1、组织：按照组织质量（g）：提取液体积(ml)为1：5~10的比例（建议称取约0.1g组织，加入1ml提取液）进行冰浴匀浆，然后10000g，4℃，离心10min，取上清待测。

2、细菌、真菌：按照细胞数量（10⁴个）：提取液体积（ml）为500~1000：1的比例（建议500万细胞加入1ml提取液），冰浴超声波破碎细胞（功率300w，超声3秒，间隔7秒，总时间3min）；然后10000g，4℃，离心10min，取上清置于冰上待测。

测定步骤：

1、 酶标仪预热30min以上，调节波长至340nm；

2、 工作液的配制：临用前按照样本量将试剂一、试剂二、试剂三按照170μl:10μl:10μl的比例混合，临用前配制，半小时内使用。

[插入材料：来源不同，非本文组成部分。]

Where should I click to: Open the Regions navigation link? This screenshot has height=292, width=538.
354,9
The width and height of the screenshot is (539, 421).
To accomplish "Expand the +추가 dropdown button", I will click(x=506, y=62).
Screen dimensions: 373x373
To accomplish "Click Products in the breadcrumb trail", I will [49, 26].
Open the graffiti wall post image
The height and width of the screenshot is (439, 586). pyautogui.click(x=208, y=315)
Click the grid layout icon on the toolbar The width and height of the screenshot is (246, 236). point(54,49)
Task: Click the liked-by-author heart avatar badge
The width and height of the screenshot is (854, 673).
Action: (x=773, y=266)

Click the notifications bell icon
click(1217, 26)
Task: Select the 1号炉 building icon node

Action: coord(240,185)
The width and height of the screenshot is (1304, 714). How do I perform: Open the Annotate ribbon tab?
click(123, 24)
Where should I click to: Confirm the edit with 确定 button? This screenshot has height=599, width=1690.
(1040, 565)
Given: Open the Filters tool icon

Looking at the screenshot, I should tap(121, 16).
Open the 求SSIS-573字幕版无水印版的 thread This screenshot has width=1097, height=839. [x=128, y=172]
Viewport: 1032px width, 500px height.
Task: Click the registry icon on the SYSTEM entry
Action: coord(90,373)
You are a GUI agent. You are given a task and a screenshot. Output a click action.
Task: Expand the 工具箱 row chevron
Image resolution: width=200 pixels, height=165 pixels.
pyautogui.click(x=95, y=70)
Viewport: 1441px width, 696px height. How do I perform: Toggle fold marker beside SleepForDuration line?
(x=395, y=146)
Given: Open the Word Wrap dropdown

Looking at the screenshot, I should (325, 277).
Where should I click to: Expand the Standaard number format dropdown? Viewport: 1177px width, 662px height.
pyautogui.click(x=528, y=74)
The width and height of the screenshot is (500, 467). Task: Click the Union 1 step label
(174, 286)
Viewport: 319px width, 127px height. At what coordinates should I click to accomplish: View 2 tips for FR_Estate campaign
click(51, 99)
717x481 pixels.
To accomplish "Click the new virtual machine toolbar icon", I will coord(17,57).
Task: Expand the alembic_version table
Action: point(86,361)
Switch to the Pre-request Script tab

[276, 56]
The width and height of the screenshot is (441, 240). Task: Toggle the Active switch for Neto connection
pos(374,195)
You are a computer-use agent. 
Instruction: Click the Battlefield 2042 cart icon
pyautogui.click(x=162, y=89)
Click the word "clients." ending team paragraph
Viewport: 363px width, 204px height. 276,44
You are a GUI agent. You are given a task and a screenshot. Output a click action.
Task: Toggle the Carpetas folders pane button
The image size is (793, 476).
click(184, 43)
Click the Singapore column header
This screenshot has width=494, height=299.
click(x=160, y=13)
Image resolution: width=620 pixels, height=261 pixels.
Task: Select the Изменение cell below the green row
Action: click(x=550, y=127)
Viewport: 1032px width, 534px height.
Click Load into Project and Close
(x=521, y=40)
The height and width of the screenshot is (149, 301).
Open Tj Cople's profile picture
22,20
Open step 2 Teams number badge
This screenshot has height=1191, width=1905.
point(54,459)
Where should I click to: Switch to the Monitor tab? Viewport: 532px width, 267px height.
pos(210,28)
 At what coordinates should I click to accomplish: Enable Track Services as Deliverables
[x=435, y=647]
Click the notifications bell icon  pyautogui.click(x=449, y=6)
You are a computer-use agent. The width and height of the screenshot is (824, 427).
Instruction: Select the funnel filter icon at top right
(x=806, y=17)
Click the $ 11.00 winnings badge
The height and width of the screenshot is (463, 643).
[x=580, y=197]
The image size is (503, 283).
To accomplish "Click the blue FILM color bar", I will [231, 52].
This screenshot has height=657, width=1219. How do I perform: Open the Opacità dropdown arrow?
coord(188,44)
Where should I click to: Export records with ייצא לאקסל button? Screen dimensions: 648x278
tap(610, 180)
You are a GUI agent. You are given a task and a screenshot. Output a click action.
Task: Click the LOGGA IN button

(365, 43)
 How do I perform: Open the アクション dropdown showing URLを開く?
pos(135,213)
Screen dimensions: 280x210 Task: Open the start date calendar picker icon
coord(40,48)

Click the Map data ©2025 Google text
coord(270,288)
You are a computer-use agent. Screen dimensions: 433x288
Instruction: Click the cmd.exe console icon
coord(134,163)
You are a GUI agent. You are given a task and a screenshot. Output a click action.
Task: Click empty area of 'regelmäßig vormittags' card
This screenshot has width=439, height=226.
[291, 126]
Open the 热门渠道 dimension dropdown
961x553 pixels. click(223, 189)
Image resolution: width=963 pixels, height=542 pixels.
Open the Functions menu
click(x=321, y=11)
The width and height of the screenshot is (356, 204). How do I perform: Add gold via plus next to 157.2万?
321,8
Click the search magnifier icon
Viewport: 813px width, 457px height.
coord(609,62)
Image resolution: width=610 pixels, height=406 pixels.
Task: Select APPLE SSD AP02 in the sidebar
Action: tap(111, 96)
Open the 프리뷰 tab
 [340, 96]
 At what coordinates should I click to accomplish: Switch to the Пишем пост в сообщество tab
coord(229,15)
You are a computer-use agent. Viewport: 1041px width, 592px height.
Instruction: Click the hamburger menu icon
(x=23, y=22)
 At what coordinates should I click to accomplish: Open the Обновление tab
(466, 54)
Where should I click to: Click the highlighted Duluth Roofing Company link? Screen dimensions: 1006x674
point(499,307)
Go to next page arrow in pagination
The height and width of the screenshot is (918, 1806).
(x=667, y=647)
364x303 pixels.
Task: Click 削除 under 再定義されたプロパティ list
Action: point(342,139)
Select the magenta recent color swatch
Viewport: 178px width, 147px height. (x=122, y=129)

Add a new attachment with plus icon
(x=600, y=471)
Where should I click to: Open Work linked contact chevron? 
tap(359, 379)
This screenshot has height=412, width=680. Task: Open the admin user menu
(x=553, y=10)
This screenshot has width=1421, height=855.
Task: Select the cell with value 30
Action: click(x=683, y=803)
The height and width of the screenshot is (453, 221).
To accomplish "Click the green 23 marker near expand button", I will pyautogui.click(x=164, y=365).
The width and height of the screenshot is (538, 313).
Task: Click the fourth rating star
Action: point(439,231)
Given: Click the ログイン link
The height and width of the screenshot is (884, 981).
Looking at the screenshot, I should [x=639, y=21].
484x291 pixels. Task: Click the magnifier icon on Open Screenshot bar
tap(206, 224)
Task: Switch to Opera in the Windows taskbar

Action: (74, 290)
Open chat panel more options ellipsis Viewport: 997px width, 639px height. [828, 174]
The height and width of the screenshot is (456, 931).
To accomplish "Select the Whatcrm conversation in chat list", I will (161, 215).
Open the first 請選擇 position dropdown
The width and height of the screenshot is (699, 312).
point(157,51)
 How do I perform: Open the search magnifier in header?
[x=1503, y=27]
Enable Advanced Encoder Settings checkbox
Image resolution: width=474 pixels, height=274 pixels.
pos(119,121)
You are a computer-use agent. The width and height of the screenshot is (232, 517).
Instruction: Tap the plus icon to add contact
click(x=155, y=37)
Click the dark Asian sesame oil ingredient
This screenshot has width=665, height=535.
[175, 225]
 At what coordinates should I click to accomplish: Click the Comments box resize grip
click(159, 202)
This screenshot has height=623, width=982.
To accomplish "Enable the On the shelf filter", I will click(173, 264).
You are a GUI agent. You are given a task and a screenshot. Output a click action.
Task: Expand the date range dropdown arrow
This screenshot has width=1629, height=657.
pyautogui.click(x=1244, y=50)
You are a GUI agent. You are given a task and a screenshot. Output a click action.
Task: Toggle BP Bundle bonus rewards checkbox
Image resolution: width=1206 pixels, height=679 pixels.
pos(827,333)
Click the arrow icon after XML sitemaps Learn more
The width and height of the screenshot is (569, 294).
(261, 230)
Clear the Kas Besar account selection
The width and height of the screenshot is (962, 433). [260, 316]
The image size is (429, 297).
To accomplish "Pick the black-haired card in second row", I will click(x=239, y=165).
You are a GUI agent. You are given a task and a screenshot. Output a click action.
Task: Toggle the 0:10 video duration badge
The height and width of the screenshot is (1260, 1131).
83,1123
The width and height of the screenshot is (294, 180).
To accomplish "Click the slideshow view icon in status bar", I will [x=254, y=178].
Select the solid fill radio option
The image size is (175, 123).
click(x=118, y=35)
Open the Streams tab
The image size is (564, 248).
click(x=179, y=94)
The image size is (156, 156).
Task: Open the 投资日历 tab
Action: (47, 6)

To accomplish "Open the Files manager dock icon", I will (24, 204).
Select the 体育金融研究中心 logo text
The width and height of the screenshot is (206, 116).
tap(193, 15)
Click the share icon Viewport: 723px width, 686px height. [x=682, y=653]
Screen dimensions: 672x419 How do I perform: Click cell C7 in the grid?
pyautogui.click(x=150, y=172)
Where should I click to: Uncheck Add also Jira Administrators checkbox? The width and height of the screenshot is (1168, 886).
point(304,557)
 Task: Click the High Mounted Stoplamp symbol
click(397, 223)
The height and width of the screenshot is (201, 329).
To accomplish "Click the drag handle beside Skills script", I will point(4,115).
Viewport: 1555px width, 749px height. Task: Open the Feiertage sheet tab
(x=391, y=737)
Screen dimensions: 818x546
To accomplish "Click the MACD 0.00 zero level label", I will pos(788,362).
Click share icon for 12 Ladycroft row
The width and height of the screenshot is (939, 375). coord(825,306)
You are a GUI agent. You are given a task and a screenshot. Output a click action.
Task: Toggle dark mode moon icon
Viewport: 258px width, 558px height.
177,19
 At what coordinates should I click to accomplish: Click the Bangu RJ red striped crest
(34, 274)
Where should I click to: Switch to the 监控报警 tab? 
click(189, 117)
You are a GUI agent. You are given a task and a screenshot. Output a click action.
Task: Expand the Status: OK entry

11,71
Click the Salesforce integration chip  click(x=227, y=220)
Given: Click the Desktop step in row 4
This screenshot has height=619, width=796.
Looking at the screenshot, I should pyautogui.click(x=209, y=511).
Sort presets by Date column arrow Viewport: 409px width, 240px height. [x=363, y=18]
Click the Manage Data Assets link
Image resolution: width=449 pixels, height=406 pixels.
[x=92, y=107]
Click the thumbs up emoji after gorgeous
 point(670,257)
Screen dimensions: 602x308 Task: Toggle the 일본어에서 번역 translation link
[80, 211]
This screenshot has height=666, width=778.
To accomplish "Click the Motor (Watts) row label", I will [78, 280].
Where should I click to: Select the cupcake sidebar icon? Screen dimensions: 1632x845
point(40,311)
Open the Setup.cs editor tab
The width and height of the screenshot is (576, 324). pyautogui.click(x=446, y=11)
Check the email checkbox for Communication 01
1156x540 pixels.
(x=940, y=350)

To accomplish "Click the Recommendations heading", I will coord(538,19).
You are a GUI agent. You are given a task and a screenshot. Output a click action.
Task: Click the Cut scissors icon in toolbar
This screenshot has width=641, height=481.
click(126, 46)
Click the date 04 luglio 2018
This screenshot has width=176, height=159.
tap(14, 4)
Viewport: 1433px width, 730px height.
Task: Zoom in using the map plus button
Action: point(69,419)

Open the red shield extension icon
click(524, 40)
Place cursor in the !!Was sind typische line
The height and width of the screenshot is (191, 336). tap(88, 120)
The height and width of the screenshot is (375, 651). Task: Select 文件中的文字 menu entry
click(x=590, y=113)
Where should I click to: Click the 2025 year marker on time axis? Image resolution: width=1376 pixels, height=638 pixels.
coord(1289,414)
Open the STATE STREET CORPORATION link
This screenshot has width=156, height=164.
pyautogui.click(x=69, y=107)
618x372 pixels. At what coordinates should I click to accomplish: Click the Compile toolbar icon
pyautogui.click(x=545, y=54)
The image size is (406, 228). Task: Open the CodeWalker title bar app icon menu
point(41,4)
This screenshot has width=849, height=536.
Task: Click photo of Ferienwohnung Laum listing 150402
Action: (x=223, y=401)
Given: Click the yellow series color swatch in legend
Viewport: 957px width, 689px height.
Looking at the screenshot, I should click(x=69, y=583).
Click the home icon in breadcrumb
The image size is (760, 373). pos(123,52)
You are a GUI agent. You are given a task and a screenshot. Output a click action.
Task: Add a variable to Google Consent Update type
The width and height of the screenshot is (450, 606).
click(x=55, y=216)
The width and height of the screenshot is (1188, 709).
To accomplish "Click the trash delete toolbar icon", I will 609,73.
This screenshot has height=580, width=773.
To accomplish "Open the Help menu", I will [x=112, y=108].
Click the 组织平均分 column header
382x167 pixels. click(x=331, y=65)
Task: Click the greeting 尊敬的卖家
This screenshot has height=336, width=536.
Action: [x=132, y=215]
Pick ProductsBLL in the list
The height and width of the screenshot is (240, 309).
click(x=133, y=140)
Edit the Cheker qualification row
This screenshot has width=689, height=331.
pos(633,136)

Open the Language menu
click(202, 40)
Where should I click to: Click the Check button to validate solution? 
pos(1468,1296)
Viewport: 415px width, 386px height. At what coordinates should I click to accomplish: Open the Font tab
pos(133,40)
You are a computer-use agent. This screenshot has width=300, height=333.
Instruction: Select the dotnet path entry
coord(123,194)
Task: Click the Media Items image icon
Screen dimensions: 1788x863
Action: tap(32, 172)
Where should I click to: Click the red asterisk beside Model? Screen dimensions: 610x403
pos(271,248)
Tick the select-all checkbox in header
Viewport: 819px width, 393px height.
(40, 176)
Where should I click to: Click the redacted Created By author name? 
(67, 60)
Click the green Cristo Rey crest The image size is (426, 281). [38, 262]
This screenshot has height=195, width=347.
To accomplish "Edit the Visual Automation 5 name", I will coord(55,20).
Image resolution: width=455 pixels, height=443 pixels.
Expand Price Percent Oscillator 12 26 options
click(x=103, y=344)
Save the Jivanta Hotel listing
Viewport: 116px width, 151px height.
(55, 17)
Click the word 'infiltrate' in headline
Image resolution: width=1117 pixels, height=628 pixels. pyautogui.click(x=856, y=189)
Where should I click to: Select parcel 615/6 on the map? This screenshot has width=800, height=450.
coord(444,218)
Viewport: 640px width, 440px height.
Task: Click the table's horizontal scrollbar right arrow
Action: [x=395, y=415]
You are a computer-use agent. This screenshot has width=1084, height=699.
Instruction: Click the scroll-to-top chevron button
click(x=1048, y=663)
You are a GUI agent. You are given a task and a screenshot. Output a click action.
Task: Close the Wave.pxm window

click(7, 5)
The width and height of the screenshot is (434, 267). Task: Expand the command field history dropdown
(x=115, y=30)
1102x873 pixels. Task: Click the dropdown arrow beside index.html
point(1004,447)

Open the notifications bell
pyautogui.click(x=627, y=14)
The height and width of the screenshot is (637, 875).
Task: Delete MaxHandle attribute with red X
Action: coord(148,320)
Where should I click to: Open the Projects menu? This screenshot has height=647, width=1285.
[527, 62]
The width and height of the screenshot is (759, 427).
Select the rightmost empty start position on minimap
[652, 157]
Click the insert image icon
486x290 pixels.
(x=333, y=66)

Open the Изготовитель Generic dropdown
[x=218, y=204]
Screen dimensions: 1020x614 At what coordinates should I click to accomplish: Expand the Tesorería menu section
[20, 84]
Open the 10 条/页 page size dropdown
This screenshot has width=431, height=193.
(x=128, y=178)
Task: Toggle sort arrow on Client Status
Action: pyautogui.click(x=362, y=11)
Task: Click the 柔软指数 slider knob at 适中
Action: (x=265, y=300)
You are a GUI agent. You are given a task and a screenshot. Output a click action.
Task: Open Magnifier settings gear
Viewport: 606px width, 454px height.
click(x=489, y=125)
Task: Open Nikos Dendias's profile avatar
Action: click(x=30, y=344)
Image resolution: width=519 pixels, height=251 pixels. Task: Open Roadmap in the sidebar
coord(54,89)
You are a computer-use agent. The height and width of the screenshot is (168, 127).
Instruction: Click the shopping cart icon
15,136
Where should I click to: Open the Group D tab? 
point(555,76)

3、 在96孔板中加入10μl样本和190μl工作液，立即混匀，记录340nm处1min时的吸光值A1和6min时的吸光值A2，计算ΔA=A2-A1。

SP活力单位的计算：

（1）按样本蛋白浓度计算

单位定义：每mg组织蛋白每分钟产生1nmol NADPH定义为一个酶活力单位。

SP（nmol/min/mg prot）=[ΔA×V反总÷（ε×d）×10⁹]÷(V样×Cpr) ÷T

=1286×ΔA÷Cpr

（2）按样本鲜重计算

单位定义：每g组织每分钟产生1nmol NADPH定义为一个酶活力单位。

SP（nmol/min/g 鲜重）=[ΔA×V反总÷（ε×d）×10⁹]÷(W ×V样÷V样总)÷T

=1286×ΔA÷W

（3）按样本细胞计算

单位定义：每万个细胞每分钟产生1nmol NADPH定义为一个酶活力单位。

SP（nmol/min/10⁴ cell）=[ΔA×V反总÷（ε×d）×10⁹]÷(细胞数量 ×V样÷V样总)÷T

=2.572×ΔA÷W

V反总：反应体系总体积，2×10^-4 L；ε：NADPH摩尔消光系数，6.22×10³ L / mol /cm；d：96孔板光径，0.5cm；V样：加入样本体积，0.01 ml；V样总：加入提取液体积，1 ml；T：反应时间，5 min；Cpr：样本蛋白质浓度，mg/ml；W：样本质量，g；细胞数量，500万。